Krishnan Guru-Murthy’s “you can sit it out” quip during the discussion on the constitution summed up Sarwar’s troubles.

Nicola Sturgeon, on a shoogly peg on both her record, Emma Harper’s inconceivable border comments and attempting to defend her own party’s inability to adequately investigate sexual harassment allegations, found comfortable territory bashing Boris Johnson.

But she was, again, weak when pressed on her government’s education record and suffered under questioning on the economic impact of independence.

Remarkably Willie Rennie was the man who gained most from the discussion about Tory and SNP sleaze, turning his answer into a rallying call for those sick of Conservative and SNP “competing claims of sleaze”, but he struggled to make an impact elsewhere in the debate.

Patrick Harvie was effective in pressing opposition leaders about the democratic route to independence if there is a pro-independence majority, but also struggled to differentiate himself from his SNP counterpart.

No standout winner, but there was a standout loser.

Douglas Ross, in a difficult position on the Prime Minister’s comments, successfully turned that line of questioning on to the SNP leader, but failed to be convincing on his response on whether he believed the comments on Covid-19 “bodies” had been made.

The Scottish Conservative leader was unable to answer whether the union was voluntary and, when asked whether he believes he will be First Minister, resorted to demanding the departure of the SNP rather than simply saying Yes.

Questioned on his comments that he would have voted against gay marriage led to a non-apology and an excoriating and effective attack from Sarwar.

Ross’s constant interruptions also betrayed him suffering under pressure and his party will surely be glad TV debate season is nearly over.

- THE DATA:
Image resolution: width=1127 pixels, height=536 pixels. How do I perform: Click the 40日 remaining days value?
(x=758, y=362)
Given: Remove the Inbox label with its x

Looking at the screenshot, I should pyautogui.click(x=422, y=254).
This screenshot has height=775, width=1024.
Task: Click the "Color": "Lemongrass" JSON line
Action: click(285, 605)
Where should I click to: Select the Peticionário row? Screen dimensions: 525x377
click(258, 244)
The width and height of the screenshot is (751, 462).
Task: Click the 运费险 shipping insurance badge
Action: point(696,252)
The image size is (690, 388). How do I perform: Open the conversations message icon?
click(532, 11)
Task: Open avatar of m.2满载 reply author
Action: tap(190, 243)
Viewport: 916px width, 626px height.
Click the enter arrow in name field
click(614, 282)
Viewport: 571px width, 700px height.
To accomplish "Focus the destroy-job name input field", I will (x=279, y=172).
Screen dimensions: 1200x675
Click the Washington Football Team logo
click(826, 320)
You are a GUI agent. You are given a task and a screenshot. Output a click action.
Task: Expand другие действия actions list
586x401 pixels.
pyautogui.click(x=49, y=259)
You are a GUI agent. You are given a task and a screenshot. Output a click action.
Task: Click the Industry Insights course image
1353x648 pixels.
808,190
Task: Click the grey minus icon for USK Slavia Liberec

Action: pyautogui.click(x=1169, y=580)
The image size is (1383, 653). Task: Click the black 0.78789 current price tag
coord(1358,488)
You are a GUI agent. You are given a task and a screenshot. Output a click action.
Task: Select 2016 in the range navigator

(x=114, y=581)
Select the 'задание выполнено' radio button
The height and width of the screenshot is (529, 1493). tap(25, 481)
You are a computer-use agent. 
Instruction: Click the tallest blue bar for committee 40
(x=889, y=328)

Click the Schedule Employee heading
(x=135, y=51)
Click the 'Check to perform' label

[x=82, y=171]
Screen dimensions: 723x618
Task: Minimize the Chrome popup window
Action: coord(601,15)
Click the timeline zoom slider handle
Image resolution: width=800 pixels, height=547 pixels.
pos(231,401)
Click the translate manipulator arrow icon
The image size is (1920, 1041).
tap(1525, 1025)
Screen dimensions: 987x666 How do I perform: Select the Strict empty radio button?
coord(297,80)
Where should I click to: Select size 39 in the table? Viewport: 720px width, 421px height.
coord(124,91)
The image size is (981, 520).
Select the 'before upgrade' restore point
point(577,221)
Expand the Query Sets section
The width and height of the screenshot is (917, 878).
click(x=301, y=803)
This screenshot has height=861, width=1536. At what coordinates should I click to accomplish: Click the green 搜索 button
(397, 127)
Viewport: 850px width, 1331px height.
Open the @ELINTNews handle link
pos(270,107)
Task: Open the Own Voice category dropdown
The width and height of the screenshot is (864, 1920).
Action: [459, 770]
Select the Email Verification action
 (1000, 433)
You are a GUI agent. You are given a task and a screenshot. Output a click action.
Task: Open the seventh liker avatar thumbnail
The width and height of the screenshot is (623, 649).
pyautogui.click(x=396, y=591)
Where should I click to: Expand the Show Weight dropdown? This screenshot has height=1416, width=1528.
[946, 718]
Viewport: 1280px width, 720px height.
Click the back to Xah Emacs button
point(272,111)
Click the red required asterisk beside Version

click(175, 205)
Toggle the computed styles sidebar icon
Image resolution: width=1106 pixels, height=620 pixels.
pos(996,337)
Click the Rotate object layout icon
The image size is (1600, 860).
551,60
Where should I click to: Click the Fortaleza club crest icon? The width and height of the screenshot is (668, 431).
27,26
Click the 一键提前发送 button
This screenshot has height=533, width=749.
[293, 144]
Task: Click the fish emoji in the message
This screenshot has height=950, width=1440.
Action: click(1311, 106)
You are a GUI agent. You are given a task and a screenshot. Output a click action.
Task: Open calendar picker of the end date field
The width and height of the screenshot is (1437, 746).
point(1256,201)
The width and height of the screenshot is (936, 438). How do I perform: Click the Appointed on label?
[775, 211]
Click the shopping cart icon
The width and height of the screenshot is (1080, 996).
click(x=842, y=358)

- YOUR TASK:
In the passage on the Scottish leaders' TV debate, who gained most from the discussion about Tory and SNP sleaze? The lines have no connection to the text.

- SOLVED PROBLEM:
Willie Rennie